The recommendations to limit red meat from the diet come mainly from studies that relate peoples’ eating habits to whether they have cardiovascular disease. While these studies suggest that red meat consumption is associated with a higher risk of cardiovascular disease, they are not designed to show that red meat is causing cardiovascular disease. So Campbell, doctoral student Lauren O’Connor, and postdoctoral researcher Jung Eun Kim, conducted a review and analysis of past clinical trials, which are able to detect cause and effect between eating habits and health risks. They screened hundreds of related research articles, focusing on studies that met specific criteria including the amount of red meat consumed, evaluation of cardiovascular disease risk factors and study design. An analysis of the 24 studies that met the criteria is published in the American Journal of Clinical Nutrition.
“We found that consuming more than half a serving per day of red meat, which is equivalent to a 3 ounce serving three times per week, did not worsen blood pressure and blood total cholesterol, HDL, LDL and triglyceride concentrations, which are commonly screened by health-care providers,” O’Connor said.
This research includes all types of red meat, mostly unprocessed beef and pork.

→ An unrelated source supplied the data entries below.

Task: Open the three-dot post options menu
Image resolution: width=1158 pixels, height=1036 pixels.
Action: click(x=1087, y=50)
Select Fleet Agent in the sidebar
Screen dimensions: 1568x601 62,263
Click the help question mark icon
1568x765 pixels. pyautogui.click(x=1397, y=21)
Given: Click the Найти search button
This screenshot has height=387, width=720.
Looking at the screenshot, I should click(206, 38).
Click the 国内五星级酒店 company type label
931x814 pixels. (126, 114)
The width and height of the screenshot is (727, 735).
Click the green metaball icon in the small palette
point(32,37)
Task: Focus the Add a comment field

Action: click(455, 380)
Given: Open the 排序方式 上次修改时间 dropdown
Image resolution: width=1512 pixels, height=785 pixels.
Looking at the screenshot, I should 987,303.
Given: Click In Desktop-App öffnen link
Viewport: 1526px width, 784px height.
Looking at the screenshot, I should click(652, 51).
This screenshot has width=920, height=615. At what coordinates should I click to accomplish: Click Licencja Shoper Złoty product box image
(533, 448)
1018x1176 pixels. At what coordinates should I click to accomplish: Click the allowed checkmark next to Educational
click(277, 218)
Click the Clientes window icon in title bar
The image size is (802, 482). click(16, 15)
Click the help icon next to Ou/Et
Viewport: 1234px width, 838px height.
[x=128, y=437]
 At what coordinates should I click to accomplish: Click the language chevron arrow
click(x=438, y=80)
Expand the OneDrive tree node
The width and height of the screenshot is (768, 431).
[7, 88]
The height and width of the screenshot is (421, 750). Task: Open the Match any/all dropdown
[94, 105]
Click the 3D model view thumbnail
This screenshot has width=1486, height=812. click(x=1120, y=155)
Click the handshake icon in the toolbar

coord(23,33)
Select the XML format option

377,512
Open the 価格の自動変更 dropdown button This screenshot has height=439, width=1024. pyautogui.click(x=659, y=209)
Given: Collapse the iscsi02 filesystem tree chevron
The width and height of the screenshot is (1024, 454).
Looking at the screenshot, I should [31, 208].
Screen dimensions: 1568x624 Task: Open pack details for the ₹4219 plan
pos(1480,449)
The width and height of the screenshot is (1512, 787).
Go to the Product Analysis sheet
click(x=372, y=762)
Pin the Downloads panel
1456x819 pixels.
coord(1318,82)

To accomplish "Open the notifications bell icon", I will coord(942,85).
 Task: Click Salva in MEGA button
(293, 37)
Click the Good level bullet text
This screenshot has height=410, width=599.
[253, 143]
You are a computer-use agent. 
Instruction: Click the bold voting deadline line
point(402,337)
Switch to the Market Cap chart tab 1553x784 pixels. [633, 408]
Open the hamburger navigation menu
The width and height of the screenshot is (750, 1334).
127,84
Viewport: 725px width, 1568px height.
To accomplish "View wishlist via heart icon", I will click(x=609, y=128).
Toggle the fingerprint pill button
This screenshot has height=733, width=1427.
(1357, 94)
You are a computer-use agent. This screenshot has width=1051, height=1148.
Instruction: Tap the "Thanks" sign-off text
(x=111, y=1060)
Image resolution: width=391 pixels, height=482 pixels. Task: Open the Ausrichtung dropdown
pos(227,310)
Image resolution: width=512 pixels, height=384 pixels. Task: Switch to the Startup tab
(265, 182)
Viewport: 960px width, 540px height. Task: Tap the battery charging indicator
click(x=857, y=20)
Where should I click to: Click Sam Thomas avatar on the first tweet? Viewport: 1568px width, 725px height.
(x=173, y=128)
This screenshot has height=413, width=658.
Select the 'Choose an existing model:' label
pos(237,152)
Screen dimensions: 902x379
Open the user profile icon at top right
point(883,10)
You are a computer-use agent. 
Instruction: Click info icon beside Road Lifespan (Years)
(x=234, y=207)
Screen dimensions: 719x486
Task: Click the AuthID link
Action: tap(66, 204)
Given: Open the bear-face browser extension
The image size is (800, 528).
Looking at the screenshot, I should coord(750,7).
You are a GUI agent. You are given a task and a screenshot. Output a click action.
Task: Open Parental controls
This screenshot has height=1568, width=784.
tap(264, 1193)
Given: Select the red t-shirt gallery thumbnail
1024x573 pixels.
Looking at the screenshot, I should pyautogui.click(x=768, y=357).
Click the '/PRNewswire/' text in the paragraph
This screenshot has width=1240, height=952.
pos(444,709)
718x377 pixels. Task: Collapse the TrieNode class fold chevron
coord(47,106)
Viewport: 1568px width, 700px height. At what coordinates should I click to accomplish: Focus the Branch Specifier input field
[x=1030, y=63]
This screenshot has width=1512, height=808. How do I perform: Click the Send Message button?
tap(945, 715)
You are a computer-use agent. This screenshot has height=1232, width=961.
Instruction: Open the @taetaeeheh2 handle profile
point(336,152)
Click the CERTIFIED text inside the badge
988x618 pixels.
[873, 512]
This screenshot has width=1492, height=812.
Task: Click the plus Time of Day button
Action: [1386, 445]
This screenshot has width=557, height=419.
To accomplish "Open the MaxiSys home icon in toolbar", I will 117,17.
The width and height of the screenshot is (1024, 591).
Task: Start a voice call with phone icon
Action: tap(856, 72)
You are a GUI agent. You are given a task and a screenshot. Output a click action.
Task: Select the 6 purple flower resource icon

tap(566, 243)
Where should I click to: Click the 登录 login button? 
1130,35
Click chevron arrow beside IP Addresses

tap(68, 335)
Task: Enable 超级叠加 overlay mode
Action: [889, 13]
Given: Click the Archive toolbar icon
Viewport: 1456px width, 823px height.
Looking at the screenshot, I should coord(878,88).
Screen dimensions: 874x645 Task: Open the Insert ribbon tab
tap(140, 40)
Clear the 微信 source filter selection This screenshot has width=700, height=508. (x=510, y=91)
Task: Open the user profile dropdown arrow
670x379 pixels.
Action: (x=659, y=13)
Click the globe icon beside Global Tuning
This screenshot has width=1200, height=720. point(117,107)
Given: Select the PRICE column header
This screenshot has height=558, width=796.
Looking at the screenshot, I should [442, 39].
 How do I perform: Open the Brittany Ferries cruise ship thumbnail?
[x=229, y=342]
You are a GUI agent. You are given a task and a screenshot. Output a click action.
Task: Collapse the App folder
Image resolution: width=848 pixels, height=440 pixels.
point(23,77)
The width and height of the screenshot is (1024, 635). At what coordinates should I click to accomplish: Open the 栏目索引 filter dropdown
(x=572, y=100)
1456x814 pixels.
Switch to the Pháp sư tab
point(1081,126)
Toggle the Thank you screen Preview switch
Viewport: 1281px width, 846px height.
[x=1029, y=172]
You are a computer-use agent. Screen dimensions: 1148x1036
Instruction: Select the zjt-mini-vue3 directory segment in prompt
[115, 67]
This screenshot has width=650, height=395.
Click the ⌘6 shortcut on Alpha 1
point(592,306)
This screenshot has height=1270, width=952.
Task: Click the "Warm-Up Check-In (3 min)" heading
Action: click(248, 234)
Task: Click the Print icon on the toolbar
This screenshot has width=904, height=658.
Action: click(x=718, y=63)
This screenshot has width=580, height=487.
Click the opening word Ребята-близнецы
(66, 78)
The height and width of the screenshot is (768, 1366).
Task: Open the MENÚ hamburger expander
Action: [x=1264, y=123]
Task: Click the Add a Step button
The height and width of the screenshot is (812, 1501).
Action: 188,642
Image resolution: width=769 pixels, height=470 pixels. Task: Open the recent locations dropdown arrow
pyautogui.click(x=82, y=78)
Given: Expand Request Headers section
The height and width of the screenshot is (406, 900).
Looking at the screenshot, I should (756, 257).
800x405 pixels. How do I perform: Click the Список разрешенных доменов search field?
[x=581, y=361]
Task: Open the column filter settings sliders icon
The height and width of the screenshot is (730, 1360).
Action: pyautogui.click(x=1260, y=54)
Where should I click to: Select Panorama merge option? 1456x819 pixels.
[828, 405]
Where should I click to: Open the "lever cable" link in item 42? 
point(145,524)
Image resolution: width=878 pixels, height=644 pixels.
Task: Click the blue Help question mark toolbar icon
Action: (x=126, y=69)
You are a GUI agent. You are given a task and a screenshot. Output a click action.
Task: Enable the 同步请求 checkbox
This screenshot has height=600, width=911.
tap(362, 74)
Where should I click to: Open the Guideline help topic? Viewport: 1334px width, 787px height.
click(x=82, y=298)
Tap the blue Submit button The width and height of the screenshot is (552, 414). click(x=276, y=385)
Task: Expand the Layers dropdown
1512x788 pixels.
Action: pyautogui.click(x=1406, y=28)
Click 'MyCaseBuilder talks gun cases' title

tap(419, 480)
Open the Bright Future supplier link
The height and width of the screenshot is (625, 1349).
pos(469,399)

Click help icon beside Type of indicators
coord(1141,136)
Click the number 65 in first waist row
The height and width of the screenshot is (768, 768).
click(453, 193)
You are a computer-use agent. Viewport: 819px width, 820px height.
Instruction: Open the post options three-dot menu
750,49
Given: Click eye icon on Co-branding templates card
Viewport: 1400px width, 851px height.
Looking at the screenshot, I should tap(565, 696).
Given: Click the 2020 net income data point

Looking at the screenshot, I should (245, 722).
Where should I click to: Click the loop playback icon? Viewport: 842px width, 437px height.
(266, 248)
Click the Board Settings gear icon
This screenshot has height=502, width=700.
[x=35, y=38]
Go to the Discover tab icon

Campbell also said more analysis is needed as the evaluation of blood pressure and cholesterol are not the sole determinants for someone to develop cardiovascular disease. For example, the length of time these experiments were done ranged from a few weeks to a few months as opposed to the years or decades that it could take people to develop cardiovascular disease or have a cardiovascular event.
“It is also important to recognize that our findings are specific to selected indicators for cardiovascular disease risk,” Campbell said. “Comparable research is needed to assess other health risk factors from clinical trials, including inflammation and blood glucose control.”